WB00860_.gif (262 bytes) Inter-basin water transfer
While water conservation and better management of water rescues should have priority - because they can improve the situation in the short run - a water transfer from the south to the north is the only realistic solution for the scarcity of water resources in northern China. Large-scale projects have already been designed for this inter-basin water transfer, such as a canal between the Yangtze and the Yellow river. For China's economic development a sufficient and stable water supply to the major population and industrial centers in the north is absolutely essential. There are numerous examples from around the world - from California to the Persian Gulf states - which show that a well developed water supply infrastructure, often including long-distance water pipelines, is essential for economic development.

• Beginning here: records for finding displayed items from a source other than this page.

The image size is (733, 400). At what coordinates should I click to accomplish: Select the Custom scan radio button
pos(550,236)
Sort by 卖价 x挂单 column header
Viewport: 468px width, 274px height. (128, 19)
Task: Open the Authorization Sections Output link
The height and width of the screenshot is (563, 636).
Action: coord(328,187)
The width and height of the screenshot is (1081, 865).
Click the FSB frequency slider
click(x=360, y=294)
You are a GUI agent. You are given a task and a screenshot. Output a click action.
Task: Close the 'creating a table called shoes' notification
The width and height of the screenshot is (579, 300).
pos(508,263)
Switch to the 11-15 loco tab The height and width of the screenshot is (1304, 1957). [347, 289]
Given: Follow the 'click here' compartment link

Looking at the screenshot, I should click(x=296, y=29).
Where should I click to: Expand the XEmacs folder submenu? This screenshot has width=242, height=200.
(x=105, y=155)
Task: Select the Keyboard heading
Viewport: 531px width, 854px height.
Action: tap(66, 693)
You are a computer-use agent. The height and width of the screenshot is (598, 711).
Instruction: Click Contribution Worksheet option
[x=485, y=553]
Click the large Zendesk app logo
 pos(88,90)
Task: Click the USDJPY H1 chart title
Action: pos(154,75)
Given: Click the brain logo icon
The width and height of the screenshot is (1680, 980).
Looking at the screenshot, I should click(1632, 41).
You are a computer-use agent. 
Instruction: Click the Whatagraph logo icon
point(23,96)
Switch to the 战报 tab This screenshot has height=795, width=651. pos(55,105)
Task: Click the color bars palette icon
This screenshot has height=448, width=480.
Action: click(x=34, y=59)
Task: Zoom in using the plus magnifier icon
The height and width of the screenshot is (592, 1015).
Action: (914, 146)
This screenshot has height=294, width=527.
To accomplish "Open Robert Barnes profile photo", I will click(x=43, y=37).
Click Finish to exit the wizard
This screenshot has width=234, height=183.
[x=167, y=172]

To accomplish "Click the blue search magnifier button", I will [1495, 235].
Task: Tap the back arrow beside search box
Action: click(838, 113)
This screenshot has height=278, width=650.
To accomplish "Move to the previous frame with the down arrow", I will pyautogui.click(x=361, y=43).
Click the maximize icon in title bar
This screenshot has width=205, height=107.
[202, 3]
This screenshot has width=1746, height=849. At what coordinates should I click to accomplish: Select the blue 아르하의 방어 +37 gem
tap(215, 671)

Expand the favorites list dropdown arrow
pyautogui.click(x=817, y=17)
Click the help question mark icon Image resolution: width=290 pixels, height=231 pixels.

WB00860_.gif (262 bytes) Spatial development plans
In the long run, it also makes sense to concentrate (water-intensive) industries and urban development projects in the south. The population density in China's southern and south-central provinces is significantly lower than in the northern provinces. As people move from the agricultural to the industrial and service sectors, they no longer have to live in areas with arable land. They could migrate to urban-industrial conglomerates in south China, where water availability is not a problem. 
WB00860_.gif (262 bytes) Flood mitigation
Sometimes certain regions in China do not have a deficit, but a serious excess of water. A lot can be done to reduce this flooding risk. Basically two strategies are available:
(a) One can use natural flood plains, lakes or specifically designated lowland areas to take up excess water. These areas, such as the Jingjiang-Polder in Shashi, which was build in 1992, can be flooded intentionally as a preventive measure to protect cities, towns and valuable cropland downstream.
(b) The other strategy is to contain the flooded rivers in their beds by dams, which are continuously improved and defended in case of flooding.
Obviously, both strategies can be used simultaneously. However, in recent years China has increasingly applied the second strategy, because many polders and flood plains have been used for crop cultivation and settlements. With the increase in rural population density it will become more and more difficult for the authorities to devastate the fields and property of people in some rural areas by intentional flooding, just to protect wealthy cities downstream. Especially during the great flood of 1998 farmers strongly protested against the mitigation measure of large-scale flooding.
Some observers have argued that land reclamation - most seriously around the Dongting and Poyang lakes - have reduced the buffer capacity of lakes and flood plains and thus increased the risk of floods in China. However, numbers indicate, that dam-based flood mitigation can be at least as successful as the traditional use of polders and flood plains: In 1931 a flood killed some 145,000 people in China; 142,000 people drowned in 1935; and the death toll of a flood in 1954 was 33,000. However, the largest flood in recent years - the massive flooding of 1998 at the middle reaches of the Yangtze and along the Songhua in north-eastern China - "only" killed 3,000 people (Kron, W. 1998).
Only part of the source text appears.